Um outro escritor menos célebre, Ernest Houssaye, tinha declarado que quanto a ele: “Nenhuma dessas mulheres tinha rosto humano: era a imagem do crime ou do vício. Eram corpos sem alma que mereciam a morte mil vezes, mesmo antes de tocarem no óleo. Existe apenas uma palavra para a punição: horrenda. "

Na época da repressão sangrenta dos Comunardos, Anatole France exultava: “Finalmente, o governo do crime e da demência está a apodrecer agora que está nos campos de execução!”

Emile Zola mostrava-se, por sua vez, indulgente para com os Versalheses: “O banho de sangue que o povo de Paris acaba de sofrer foi talvez de uma necessidade horrível para acalmar algumas das suas febres.

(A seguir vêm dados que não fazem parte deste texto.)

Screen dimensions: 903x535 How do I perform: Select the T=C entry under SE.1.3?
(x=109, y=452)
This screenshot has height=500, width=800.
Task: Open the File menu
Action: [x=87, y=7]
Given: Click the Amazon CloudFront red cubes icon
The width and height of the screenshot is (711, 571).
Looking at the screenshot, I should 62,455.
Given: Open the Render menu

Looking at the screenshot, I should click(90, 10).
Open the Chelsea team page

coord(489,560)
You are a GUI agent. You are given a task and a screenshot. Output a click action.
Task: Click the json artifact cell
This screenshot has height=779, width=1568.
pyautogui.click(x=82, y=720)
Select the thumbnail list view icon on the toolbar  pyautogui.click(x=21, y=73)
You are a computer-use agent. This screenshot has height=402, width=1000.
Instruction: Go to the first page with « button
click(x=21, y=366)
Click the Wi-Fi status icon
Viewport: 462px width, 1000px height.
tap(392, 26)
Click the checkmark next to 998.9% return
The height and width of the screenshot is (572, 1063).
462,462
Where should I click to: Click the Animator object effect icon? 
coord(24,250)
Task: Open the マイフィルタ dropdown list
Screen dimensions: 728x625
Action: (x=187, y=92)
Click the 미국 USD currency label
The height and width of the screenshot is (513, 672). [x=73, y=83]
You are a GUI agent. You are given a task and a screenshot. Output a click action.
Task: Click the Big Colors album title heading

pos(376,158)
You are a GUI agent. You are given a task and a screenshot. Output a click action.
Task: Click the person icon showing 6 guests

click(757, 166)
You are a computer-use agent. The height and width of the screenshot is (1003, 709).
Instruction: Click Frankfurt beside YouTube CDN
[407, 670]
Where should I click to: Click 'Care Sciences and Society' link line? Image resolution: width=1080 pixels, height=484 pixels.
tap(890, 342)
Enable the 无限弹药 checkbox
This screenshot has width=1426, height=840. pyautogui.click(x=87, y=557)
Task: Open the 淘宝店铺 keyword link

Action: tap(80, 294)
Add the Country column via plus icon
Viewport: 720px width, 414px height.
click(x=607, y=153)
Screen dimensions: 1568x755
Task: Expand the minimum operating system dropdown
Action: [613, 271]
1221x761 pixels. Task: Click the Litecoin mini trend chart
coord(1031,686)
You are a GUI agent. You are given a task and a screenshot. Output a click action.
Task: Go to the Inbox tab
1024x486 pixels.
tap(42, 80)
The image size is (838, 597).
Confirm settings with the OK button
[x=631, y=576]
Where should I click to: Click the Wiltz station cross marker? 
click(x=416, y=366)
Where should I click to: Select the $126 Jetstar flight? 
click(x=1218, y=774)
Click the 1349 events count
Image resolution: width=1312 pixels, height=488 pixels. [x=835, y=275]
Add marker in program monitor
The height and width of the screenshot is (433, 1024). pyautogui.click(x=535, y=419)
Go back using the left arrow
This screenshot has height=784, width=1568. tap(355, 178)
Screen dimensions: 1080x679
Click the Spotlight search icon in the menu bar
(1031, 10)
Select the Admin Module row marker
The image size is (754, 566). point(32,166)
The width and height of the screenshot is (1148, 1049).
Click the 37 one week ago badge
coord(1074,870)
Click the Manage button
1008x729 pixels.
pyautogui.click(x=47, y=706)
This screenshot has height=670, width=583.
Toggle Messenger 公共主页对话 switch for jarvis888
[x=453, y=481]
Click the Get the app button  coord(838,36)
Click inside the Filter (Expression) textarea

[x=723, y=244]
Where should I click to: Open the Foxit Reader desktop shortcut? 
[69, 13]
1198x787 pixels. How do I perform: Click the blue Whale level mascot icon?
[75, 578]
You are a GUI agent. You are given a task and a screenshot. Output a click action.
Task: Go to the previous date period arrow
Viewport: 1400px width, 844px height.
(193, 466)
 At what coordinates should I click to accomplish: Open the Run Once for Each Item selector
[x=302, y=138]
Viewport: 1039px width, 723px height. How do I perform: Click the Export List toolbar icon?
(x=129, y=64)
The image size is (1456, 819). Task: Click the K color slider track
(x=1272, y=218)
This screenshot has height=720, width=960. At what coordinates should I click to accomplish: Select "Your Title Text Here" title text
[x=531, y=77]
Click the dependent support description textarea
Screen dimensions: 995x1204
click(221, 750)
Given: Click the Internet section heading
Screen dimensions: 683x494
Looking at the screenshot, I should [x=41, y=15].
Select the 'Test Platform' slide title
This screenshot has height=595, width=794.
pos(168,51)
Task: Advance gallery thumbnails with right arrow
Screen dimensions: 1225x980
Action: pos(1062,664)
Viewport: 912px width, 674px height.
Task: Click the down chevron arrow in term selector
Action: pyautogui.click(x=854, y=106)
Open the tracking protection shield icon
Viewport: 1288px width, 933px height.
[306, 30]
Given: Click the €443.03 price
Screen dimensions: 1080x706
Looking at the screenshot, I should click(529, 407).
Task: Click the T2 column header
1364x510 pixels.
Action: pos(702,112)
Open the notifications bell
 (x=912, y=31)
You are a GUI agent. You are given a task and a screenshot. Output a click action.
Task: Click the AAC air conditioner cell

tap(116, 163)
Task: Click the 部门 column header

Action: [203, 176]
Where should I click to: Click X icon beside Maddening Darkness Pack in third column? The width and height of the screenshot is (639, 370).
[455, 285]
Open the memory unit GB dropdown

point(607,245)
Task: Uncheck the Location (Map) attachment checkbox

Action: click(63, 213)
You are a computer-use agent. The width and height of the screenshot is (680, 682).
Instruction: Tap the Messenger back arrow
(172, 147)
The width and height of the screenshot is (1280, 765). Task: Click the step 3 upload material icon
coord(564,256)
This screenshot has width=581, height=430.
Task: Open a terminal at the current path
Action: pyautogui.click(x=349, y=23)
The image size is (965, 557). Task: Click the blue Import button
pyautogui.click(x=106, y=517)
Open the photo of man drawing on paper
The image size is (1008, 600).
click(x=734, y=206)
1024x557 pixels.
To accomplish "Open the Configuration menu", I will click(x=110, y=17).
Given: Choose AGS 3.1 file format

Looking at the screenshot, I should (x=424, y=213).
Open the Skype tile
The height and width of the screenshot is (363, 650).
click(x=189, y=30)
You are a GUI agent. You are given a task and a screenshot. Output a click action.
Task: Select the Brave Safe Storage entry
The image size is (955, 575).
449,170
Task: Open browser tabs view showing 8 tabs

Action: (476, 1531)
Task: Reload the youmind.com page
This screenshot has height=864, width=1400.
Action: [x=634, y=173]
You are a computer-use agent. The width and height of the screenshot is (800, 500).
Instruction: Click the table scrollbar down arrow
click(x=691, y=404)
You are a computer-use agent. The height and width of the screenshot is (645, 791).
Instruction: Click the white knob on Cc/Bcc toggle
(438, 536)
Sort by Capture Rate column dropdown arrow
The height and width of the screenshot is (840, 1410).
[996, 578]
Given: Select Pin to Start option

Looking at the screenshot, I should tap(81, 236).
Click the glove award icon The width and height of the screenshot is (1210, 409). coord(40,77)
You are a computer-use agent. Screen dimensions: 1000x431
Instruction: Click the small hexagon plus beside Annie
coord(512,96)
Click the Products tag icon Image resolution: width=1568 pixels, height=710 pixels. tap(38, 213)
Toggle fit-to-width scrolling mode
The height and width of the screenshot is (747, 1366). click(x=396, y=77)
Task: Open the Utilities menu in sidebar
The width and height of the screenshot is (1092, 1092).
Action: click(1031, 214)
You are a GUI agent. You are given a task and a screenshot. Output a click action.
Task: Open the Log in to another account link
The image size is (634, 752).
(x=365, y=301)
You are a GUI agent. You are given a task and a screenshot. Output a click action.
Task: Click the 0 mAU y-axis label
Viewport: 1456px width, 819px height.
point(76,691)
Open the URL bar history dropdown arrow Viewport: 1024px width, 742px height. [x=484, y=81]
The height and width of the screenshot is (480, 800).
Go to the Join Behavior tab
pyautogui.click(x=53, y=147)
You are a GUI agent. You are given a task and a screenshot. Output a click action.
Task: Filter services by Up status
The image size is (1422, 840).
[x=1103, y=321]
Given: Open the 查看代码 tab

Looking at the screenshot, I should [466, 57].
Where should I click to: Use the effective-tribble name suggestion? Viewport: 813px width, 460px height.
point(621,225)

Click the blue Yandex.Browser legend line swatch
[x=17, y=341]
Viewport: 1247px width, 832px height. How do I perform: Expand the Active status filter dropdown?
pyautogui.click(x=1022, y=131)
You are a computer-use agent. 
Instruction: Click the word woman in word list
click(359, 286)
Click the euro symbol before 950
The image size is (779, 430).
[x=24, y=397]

Vê-lo-ão agora crescer em sabedoria e esplendor. "

Decididamente, sob o reinado da dominação de classe ainda reina a abominação de classe, o extermínio social.

Assim que os trabalhadores, o proletariado, levantam a cabeça, o ódio da classe dominante desce sobre eles. Seguido, depois, pelas repressões, os internamentos e depois os massacres em massa, sempre perpetrados com o apoio político e ideológico da intelligentsia.

Khider Mesloub  

1-      Harki : Supletivo indígena argelino recrutado durante a Guerra da Argélia, ou seja, colaborador do colonialismo francês.